Scary Stories to Tell in the Dark (2019)

Director: André Øvredal

Cast: Zoe Colletti, Michael Garza, Gabriel Rush, Austin Abrams, Dean Norris, Gil Bellows, Lorraine Toussaint

Screenplay: Dan Hageman, Kevin Hageman, Guillermo del Toro

111 mins. Rated PG-13 for terror/violence, disturbing images, thematic elements, language including racial epithets, and brief sexual references.

 

I remember reading Scary Stories to Tell in the Dark. I had all three books, and I vividly recall the striking imagery. It was one of those first experiences that attributed to my love of horror, alongside watching Halloween with my mother when I was four and the Goosebumps book series from R.L. Stine. It was a pivotal part in shaping my fascination with fear and the macabre as ways of telling real stories, and they were damn entertaining too. Now, producer Guillermo del Toro, coming off his Oscar wins for The Shape of Water, is bringing us the film adaptation of this classic book trilogy with director André Øvredal (Trollhunter, The Autopsy of Jane Doe) behind the camera.

The story begins on Halloween night 1968, with Stella (Zoe Colletti, Annie, Skin) and her friends, Auggie (Gabriel Rush, Moonrise Kingdom, The Grand Budapest Hotel) and Chuck, who discover an old book in the supposed haunted home of the Bellows family. This book contains several scary stories and a lot of empty pages too. Stella takes the book home and discovers that new stories are appearing in it. At the same time, each of the kids that stepped foot in the Bellows home is in a story being written, one that comes true. Now, Stella and her friends are running out of time to get the book back home and break the curse of Sarah Bellows and her book of scary stories before they become a part of it.

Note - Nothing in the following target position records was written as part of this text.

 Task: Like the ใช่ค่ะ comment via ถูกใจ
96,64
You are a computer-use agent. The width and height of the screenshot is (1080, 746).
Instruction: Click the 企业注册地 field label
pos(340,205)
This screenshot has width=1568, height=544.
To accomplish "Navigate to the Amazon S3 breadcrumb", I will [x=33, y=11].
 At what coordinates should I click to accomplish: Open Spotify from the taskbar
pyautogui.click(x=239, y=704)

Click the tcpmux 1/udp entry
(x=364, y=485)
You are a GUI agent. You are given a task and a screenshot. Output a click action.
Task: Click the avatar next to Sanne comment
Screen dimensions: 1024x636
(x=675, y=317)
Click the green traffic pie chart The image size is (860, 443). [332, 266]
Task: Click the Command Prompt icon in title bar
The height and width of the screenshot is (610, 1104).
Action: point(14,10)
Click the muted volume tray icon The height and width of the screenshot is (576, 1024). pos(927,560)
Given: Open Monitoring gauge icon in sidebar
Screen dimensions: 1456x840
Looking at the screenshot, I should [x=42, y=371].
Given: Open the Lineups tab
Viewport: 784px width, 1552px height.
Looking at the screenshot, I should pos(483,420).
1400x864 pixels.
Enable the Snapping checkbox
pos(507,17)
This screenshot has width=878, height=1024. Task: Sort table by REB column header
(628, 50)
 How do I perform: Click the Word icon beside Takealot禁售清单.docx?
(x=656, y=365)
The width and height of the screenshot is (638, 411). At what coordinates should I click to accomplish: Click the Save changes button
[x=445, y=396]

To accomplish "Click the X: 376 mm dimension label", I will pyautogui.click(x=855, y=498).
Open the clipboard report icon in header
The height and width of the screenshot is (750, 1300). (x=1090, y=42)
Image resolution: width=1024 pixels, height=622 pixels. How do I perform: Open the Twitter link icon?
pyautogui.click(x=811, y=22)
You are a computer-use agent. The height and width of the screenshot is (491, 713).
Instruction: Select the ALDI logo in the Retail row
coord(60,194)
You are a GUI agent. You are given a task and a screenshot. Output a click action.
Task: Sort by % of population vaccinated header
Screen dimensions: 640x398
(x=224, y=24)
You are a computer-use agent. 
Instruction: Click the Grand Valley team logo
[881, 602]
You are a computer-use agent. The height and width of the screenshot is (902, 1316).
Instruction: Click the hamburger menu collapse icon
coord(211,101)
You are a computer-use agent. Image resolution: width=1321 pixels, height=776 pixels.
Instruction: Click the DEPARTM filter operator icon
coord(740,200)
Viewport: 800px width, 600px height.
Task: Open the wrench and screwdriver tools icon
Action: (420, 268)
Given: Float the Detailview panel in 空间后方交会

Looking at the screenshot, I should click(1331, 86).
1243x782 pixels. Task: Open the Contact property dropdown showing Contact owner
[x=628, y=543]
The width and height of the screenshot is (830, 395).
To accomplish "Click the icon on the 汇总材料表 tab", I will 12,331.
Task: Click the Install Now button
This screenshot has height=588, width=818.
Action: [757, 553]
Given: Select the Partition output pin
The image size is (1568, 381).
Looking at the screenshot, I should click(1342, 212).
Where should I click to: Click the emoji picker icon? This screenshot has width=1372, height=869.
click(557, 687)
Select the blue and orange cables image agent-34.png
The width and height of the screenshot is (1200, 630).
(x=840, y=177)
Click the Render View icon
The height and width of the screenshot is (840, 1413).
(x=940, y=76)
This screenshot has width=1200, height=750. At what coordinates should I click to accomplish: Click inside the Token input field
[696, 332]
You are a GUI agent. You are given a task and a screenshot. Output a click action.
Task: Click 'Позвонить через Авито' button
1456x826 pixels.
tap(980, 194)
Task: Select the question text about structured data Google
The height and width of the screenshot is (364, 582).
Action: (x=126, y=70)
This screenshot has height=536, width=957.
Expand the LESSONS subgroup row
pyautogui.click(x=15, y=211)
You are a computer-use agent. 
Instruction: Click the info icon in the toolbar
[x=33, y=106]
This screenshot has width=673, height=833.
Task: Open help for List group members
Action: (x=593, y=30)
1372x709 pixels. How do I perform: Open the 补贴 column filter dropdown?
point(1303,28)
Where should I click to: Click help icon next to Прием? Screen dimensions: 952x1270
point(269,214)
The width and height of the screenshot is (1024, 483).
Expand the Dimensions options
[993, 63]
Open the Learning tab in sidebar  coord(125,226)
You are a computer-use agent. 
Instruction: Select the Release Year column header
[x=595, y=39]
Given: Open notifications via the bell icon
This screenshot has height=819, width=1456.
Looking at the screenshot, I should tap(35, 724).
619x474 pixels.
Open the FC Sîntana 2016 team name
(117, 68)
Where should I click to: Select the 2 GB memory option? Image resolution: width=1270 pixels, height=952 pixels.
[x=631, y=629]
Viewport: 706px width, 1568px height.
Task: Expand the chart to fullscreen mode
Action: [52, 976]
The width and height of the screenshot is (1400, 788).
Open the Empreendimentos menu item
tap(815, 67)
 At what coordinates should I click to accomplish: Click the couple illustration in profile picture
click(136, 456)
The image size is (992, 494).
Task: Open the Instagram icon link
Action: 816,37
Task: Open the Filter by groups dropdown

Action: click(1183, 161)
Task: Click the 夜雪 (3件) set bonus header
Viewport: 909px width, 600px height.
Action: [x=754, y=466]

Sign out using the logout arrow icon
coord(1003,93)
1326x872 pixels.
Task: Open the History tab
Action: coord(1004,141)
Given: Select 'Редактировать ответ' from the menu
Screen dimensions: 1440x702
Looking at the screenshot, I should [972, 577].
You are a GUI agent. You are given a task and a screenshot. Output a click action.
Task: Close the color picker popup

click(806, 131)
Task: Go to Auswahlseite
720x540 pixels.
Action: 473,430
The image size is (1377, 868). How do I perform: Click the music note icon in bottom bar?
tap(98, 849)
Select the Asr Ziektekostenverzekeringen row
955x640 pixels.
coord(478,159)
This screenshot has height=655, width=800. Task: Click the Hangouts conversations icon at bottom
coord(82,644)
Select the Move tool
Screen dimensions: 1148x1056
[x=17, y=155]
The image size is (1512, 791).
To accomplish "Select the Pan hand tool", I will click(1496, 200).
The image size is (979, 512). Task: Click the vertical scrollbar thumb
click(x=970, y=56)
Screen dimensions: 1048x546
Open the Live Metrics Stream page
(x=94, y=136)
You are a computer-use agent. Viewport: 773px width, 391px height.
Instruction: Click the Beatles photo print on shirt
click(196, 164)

As with many anthology films, which Scary Stories loosely is, the individual stories are one piece, and the framing device another. Of the many scary stories featured in the film, I think they all work quite well. The creature design is pretty awesome, some visual treats I haven’t seen before, and I think they, for the most part, work really well.

The main problem with the movie is the framing device. The whole story of Sarah Bellows and the book of scary stories should work on the surface, and it adds a nice layer of tone and flavor to the 1960s setting. The problem is that the framing device isn’t as strongly written as the stories that appear within the film, and this main plot of Stella and her friends is given far too much of the runtime of the film. It easily could have been cut about 20 minutes to streamline the plot more.

I also didn’t connect with Stella very much. She is a little flatly-written, and I was far more interested in the secondary characters like Auggie and Chuck as well as archetypal bully Tommy (Austin Abrams, Paper Towns, Brad’s Status).

For the problems with the screenplay, Øvredal does a great job with direction, setting tone and mood down to perfectly encapsulate the feeling of reading the stories as a kid. The film reminded me of reading Goosebumps or watching the television series for Are You Afraid of the Dark? He crafted a creepy atmosphere oozing with unsettling imagery. Much like The House with a Clock in its Walls from last year, this is a kid’s horror film that doesn’t shy away from some truly haunting imagery. Whereas The House with a Clock is closer to a Hocus Pocus, Scary Stories almost aims for It or The Monster Squad, definitely something more adult than I expected. I would caution potential viewers by saying the film has some disturbing elements, but all the same, this is exactly the kind of movie experience that adolescent Kyle would have been all over.

Scary Stories to Tell in the Dark is a winning horror experience. While the film struggles in building new mythology and setting the framing device into play, it mostly wins with the actual scary stories. It was a hellishly fun viewing experience that perfectly sets up more stories to come. Hopefully the filmmakers can course-correct some of the problems of the film for a sequel should one arise. I still had a lot of fun and would urge filmgoers looking for a nostalgic horror throwback to check this one out.